KITCHENER – After a “once-in-a-lifetime experience” in Edmonton, NHL linesman Scott Cherrey is “just excited to get home to regular life – at least as we now know it.”
The Drayton native relayed his memorable experience to the Advertiser on Oct. 2, three days after arriving in Kitchener following 70 days out west.
Cherrey, 44, got home one day after the Tampa Bay Lightning defeated the Dallas Stars 2-0 in game six to win the Stanley Cup.
On on July 21, the 13-year NHL veteran landed in Edmonton, the location of one of two “bubbles” used by the NHL (the other was in Toronto) for its 2019-20 playoffs, after the season was temporarily interrupted due to the COVID-19 pandemic.
During his four-day quarantine, Cherrey was immediately impressed by the scope of the bubble operation, noting there were four hotels, among other amenities, connected by fencing that housed players and staff.
Over 1,300 people were on site at the two bubbles, which merged in Edmonton in early September for the semi-finals and final.
Cherrey was one of five linesmen chosen to officiate the final series from a group of about 40 (20 in each bubble).
He officiated games three and five of this year’s final, marking the second year in a row he was chosen to take part in the final playoff series.
“It was obviously a huge honour,” Cherrey said of being chosen for the 2018-19 final, during which he officiated games two, four, six and seven.
“It’s what we work hard for and what we train for,” he said, noting he was again honoured to return to the final this year.
“It’s the pinnacle of what we all work for,” he said.
Life inside the bubble “was pretty memorable,” Cherrey said, noting the NHL did a fabulous job of keeping players and staff safe.
He was tested daily for COVID-19 and received regular updates on league-wide results.
There were no cases reported in either the Toronto or Edmonton bubble, with close to 30,000 tests conducted.
“To have zero cases was amazing,” Cherrey said, noting it proved the bubble system worked.
While inside the bubble, players and staff were provided with a wide range of entertainment options, including golf, pickle ball, table tennis and other leisure activities.
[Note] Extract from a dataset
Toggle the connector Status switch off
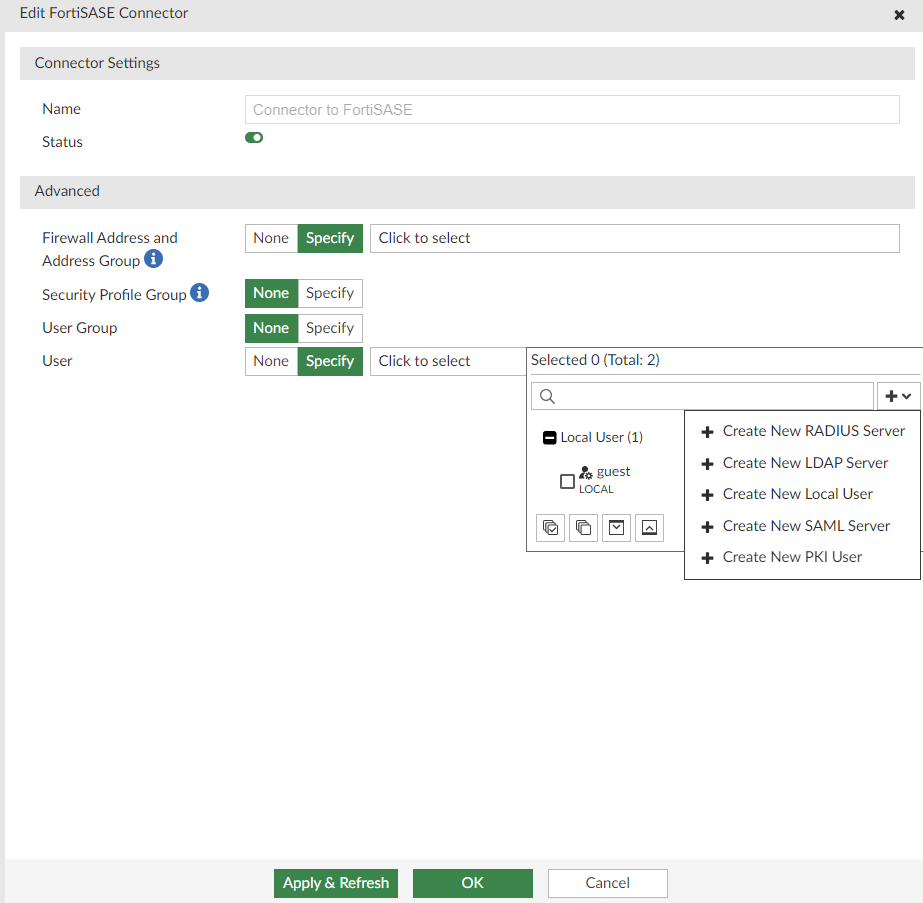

Plus, on their days off, the officials got to watch the NHL games from a suite inside Rogers Place.
“It’s something to tell the grandkids,” Cherrey said of the unique experience.
For now he will “put the skates away for a little bit,” enjoy reconnecting with his family and get his body ready for the coming season.
The NHL has announced plans for a full 82-game 2020-21 season, possibly with fan attendance phased in, but a start date has not yet been announced.
Cherrey was told to prepare for a possible December start.
“I’ll just be ready to go,” he said.
Among the milestones Cherrey missed while away were the 20th anniversary of his marriage to wife Christa and the birthdays of two of his three children.
“I‘ve got some making up to do while I’m home,” he said with a laugh.
His family looks forward to returning to his hometown, Cherrey said, adding his parents John and Linda still live in Drayton.
And his wife’s family lives near Pike Lake in Minto.
Cherrey played minor hockey in Drayton and then moved on to the Jr. B Listowel Cyclones.
In 1993 he was drafted 3rd overall by the North Bay Centennials of the Ontario Hockey League (OHL).
Cherrey enjoyed several successful years in the OHL and was drafted by the NHL’s Washington Capitals in 1994.
But he never signed an NHL deal and later played for the University of New Brunswick, and had one season in the East Coast Hockey League, before quitting.
Several years later, he got serious about the sport again – this time as an official.
He made a meteoric rise to the NHL in 2007 after just five years as a linesman.
Though he’s now served 13 seasons in the sport’s top league, Cherrey said he doesn’t take anything for granted.
“I try to enjoy each moment and each game,” he said.
He added there is great camaraderie among NHL officials, whom he described as the “third team” on the ice.
“We really root for each other … it’s what drew me to the profession, really,” he said.